Publishers are constantly on the lookout for the next strategy to attract new customers as well as maintain the loyalty of their existing fans every day. It’s a back and forth struggle built on the sacrifices and risks undertaken by the wise, the clever, and the lucky alike. Not everything works out, but when it does, the tidal wave of change can be massive. Without dutiful research and pondering, publishers entering into the latest craze can flood their ship by jumping on board too quickly or simply find themselves surrounded by a platoon of competitors eagerly trying to set sail at the same time. Timing is everything.
It seems the latest craze is the Pay What You Want model and there’s a reason why it falls within this column’s compass – it provides consumers like us a chance to not only try something at a flexible price, but to obtain it at no cost whatsoever. As our choice. Many indie publishers have jumped on board this prospect and the number crunching has begun (such as Tuesday’s post on this very blog), offering other publishers ample resources and opportunity to evaluate their competitors’ numbers and gauge the concept for themselves.
But today’s post is not about the struggles of publishers juggling with this model (nor is it an excuse to use a lot of nautical terms, even though they seem to have come storming over the seas – OK, that’s the last one). There’s a serious side of this coin we have to consider if this model is going to be successful and carry on into the future and that’s the responsibility of the consumer and the Pay What You Want model.
Yep, that’s right. Abusing this system can backfire severely and potentially be taken away from us altogether. Then again, not taking advantage of it will cause the experiment to fail and then we’re back in the same… car. As it is with everything else in a free market economy, there are delicate factors to consider and the role of the consumer is one of them. Too many free downloads and the publisher might as well reset their product(s) to free and save themselves the trouble or ditch the effort entirely and revert back to setting a price tag on everything. Not enough money and the publisher risks losing money, hence leading to the same outcome. If we offer too much money, the consumers are losing the battle and the endeavour is almost pointless. And let’s face it, is that even a possibility? It may be safe to say publishers will not be making additional money by going PWYW and so these types of products are this industry’s version of loss leaders, similar to the Free RPG Day products released once a year. Publishers are already risking financial hits by offering their products in this fashion and even loss leaders are budgeted to lose a certain amount from the overall bottom line. Too much loss and the costs versus sales ratio because too large for anyone to bother using it in the long term.
However, this model is not about providing publishers with new means to reach existing customers or providing traditional print-only consumers with an incentive to try out their PDF products. It’s about giving up-and-coming designers an opportunity to not only have their creations provided to the role-playing public, but to make a little green out of the effort too. Before last month’s introduction of the PWYW model on all OneBookShelf sites, a game designer self-releasing their new game had two options: release it for free or charge a set amount. Releasing it for free allowed the designer a greater window of opportunity for reaching an audience, but typically meant the product would not look as stellar as something with money invested in it. Charging a set amount seriously reduces the impact of the product’s release and severs the range of new fans the designer could otherwise reach by going free. This new model allows them to have their cake and eat it too and that, for me, is why this model needs a place in sites like DriveThruRPG and RPGNow (or e23 and any other online PDF marketplace for that matter).

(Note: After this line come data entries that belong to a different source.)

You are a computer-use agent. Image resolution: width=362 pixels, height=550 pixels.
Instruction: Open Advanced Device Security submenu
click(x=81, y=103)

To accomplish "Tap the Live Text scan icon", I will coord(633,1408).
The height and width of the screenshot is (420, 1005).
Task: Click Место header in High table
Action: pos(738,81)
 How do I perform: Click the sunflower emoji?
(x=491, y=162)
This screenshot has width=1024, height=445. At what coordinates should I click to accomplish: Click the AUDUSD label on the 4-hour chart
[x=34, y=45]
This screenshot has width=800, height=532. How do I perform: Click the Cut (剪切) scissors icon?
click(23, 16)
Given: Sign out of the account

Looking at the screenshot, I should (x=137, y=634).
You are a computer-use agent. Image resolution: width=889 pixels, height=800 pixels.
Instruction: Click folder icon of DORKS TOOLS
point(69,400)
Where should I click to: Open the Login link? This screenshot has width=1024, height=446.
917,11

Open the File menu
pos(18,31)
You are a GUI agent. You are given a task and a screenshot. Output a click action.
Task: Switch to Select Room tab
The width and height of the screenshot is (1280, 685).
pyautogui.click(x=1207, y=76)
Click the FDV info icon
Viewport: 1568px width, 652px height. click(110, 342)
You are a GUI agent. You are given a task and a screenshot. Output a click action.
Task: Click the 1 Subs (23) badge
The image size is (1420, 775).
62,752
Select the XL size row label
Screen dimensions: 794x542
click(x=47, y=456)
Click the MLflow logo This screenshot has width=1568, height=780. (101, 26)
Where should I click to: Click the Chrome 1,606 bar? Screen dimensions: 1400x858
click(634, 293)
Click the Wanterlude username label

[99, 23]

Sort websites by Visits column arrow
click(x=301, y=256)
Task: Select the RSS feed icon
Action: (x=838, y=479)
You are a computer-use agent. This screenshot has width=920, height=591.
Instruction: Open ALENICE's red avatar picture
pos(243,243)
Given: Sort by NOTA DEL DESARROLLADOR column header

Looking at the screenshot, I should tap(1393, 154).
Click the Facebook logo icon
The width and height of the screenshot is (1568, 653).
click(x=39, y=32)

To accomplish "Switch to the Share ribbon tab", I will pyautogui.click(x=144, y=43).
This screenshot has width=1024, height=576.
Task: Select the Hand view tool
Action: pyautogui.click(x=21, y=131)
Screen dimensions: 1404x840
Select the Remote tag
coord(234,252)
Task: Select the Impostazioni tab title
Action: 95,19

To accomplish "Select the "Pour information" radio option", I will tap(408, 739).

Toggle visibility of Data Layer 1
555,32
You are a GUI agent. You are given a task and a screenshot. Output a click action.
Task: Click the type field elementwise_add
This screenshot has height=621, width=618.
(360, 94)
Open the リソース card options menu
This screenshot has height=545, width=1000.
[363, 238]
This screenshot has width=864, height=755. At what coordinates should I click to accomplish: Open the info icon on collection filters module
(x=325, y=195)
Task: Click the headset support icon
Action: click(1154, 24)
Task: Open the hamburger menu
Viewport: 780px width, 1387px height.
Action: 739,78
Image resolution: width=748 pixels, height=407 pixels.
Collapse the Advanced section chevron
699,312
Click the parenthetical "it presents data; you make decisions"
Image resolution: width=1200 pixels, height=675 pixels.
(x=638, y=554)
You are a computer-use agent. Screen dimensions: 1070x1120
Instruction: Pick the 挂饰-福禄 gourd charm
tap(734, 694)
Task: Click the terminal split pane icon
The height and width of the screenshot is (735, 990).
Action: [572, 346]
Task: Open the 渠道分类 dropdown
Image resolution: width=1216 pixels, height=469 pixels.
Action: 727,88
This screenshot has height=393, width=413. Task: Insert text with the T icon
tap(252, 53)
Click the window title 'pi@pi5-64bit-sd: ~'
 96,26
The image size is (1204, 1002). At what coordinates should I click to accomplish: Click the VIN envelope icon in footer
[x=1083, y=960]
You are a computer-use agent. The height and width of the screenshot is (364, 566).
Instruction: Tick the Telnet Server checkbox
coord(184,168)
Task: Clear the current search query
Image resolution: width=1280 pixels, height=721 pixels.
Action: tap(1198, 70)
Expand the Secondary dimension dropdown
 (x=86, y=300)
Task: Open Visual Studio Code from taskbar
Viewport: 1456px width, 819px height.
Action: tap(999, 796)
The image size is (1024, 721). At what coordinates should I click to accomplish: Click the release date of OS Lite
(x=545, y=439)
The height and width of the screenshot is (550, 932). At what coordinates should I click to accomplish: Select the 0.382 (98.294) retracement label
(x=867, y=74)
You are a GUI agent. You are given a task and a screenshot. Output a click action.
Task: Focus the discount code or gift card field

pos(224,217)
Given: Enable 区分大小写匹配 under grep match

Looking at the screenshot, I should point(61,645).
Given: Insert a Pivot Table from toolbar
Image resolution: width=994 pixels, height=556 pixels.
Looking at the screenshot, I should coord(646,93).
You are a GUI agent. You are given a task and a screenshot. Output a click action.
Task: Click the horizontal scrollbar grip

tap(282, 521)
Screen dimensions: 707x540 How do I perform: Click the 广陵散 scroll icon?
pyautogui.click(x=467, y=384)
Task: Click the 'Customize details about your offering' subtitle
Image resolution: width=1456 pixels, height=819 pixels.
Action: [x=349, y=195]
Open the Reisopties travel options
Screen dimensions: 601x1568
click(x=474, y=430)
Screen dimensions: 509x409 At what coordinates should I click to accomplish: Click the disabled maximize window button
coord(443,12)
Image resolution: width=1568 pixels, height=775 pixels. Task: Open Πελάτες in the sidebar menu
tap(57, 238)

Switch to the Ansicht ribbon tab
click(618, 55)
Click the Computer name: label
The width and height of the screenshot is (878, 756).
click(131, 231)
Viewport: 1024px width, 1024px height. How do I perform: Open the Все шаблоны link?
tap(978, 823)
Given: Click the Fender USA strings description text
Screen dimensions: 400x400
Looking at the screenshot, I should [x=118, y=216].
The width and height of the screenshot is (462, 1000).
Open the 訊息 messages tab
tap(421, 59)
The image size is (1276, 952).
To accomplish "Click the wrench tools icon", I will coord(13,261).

If the PWYW model had been introduced as new policy, chances are I wouldn’t bother to write this post today, but it’s because everything’s in beta that we should all consider the merits of simply taking something for free. Let’s be honest with each other. Does a publisher like Evil Hat need this model to further their reach? No, not need, but it is an effective tool to help demonstrate their loyalty to their customers (and act as a means of providing incentive for supplement sales, as Fred Hicks has clearly stated on his blog). The ones who need this tool are the struggling game designers/publishers eager to become the next Fred Hicks, Cam Banks, or Gareth Skarka and are in the same boat as those of us who look at the PWYW model and proclaim “Finally!” before clicking the purchase button. Having your new game downloaded is awesome; having someone give you money for it is a scoop of ice cream on the side.
That means we, as responsible consumers, must remember that just because something can be obtained for free doesn’t mean we should always make it free. For this model to remain an option for aspiring designers and publishers the world over for years to come, it is our role to not just consider our responsibilities, but to act on them. Post a review, share a link, and anything else that requires no more than a few seconds of our lives. Because everyone loves ice cream (even if they’re lactose intolerant).